At your service at the booth!
Skill Up
The use of AI tools has accelerated the build phase of a hackathon almost beyond recognition. When I was judging hackathons around 2016 or so, the projects produced were super shaky - often the hacker created a video at the moment that the app worked, and showed that to a judge as it was highly unlikely they could ever get it working again! This has all changed when AI has become such an important build partner.
The use of AI, however, shifts the focus of a hackathon away from the software engineering tasks that now can be offloaded to agents (with supervision, of course!). Now, you need to spend a good amount of time getting set up to make your AI as successful and efficient as you can. Many vendors have created tools to help; we at Cloudinary produced a Skills Pack for this purpose: https://github.com/cloudinary-devs/skills. Using tools such as these will effectively give official context to your app, preventing hallucinations and other wasting of time.
Sponsormaxxing and platformmaxxing
There’s a trend towards “sponsormaxxing” - LA Hacks even had a track for this. The term refers to the incorporation of as many sponsors’ platforms as possible in a given hack. I think it’s a fun challenge, but there’s a risk: if you want to win a sponsor track, you’ll likely be judged on deep integration with their platform.
In our case at Cloudinary, I’m looking for not just the use of the platform as a place to dump images and video, but a deep use of the APIs, for example optimizing and transforming images in an AI pipeline with the goal of constructing videos (as you can do with our winning hack from LA Hacks, StudyO!). Going for a sponsor track prize? Focus on deep integrations.

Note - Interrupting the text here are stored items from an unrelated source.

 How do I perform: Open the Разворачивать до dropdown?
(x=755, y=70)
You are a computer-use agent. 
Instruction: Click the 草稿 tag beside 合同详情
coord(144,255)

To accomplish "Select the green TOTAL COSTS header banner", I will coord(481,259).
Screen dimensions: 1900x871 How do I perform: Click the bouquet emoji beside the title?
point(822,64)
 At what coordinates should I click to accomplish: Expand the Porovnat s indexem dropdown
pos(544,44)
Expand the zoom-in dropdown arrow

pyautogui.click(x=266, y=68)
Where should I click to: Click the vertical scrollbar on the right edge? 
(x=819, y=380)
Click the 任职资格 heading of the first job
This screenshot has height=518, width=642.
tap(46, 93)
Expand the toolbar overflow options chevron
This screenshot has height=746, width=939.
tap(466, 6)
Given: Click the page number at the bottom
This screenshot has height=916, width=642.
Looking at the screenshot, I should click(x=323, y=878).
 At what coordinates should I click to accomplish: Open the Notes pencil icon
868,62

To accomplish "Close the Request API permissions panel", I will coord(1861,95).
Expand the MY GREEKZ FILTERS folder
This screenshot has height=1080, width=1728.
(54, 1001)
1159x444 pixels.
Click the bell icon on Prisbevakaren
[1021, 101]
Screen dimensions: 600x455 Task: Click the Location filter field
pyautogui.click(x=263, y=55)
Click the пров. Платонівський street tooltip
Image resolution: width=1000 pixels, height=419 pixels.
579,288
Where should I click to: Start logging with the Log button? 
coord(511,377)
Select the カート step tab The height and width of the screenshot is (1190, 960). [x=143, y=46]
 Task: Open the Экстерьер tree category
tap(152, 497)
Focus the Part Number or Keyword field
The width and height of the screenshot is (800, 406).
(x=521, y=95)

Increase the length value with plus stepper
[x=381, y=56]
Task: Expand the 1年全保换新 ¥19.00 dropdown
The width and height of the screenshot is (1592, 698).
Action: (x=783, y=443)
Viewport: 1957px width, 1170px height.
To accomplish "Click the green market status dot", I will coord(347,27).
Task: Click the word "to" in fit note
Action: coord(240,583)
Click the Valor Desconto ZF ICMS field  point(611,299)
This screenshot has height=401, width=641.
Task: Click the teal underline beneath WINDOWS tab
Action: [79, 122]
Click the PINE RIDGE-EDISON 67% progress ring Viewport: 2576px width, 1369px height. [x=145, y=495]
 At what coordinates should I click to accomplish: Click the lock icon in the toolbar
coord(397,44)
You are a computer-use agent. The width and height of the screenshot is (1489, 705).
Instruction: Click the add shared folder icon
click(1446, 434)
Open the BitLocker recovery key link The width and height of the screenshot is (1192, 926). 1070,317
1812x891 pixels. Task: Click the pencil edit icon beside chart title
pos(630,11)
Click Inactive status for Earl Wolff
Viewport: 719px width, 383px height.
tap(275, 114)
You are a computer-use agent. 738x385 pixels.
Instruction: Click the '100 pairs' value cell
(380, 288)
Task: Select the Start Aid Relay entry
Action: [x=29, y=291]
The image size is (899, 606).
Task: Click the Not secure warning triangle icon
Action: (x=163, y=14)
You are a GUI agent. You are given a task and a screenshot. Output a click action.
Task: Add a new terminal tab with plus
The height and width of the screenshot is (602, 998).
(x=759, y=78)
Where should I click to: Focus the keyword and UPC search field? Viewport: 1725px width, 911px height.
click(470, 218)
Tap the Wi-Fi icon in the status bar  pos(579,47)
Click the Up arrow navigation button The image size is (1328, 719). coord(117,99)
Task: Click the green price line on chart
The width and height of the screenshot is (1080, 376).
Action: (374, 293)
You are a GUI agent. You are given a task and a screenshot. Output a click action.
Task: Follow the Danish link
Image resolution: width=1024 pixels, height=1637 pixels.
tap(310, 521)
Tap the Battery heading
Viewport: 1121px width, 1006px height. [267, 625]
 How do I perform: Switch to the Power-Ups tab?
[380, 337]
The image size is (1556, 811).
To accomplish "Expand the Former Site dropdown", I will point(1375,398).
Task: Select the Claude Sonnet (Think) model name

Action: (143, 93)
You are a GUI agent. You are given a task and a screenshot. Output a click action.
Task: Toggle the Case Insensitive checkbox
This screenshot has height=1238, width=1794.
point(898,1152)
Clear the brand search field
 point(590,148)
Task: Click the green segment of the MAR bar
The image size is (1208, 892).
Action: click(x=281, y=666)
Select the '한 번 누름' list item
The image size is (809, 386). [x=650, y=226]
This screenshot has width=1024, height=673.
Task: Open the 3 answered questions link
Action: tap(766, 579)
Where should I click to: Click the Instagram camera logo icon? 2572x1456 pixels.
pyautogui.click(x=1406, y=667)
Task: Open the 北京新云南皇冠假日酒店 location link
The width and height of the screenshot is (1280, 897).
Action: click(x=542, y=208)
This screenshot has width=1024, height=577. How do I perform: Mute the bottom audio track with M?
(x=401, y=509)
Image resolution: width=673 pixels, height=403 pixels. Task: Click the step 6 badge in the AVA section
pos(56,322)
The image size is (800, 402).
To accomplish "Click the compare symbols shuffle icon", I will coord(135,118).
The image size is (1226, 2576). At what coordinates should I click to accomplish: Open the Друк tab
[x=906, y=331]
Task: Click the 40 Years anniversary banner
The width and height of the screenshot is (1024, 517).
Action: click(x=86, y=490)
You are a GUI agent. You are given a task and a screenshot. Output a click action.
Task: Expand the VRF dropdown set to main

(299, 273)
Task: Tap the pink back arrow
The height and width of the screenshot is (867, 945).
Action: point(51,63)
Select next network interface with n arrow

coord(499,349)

Going deep, however, can also be risky! There’s the risk of “platformmaxxing” - using every bell and whistle of a platform to try it out. You may need to be a bit strategic here, as you might max out your credits by piling on as many platform aspects as you can. Watch out for signs of maxing out your credits and plan accordingly.
Speaking of maxxing: AeroMaxx
Perfect the Pitch
Judges have only a few minutes per team so you need to make your best impression right away. Come ready to demo with your storytelling skills well in hand. Do some trial runs prior, and get feedback on your presentation skills. Lead with the use case, show the demo, and field questions. A good strategy for a 2-3 minute hackathon pitch is to focus on the problem you see, the solution you propose, and the impact you predict.
- Hook (15 seconds): Introduce yourself, state the problem you are solving, and share a relatable scenario or story.
- Demo (60-90 seconds): Walk the audience through your core feature
- Tech (30 seconds): Briefly explain the most impressive technical hurdle you overcame or the tech stack that powers the hack.
Tip: Consider recording a video of your demo just in case there’s a horrible glitch, and practice getting over a glitchy demo. You can do it!
Pitching can be intense!
Winning a hackathon is a great goal, but don’t forget that being accepted into some of these selective hackathons, participating, and building a piece of software that you can be proud of is very laudable as well. Wishing you the best of luck! And maybe we will see you there.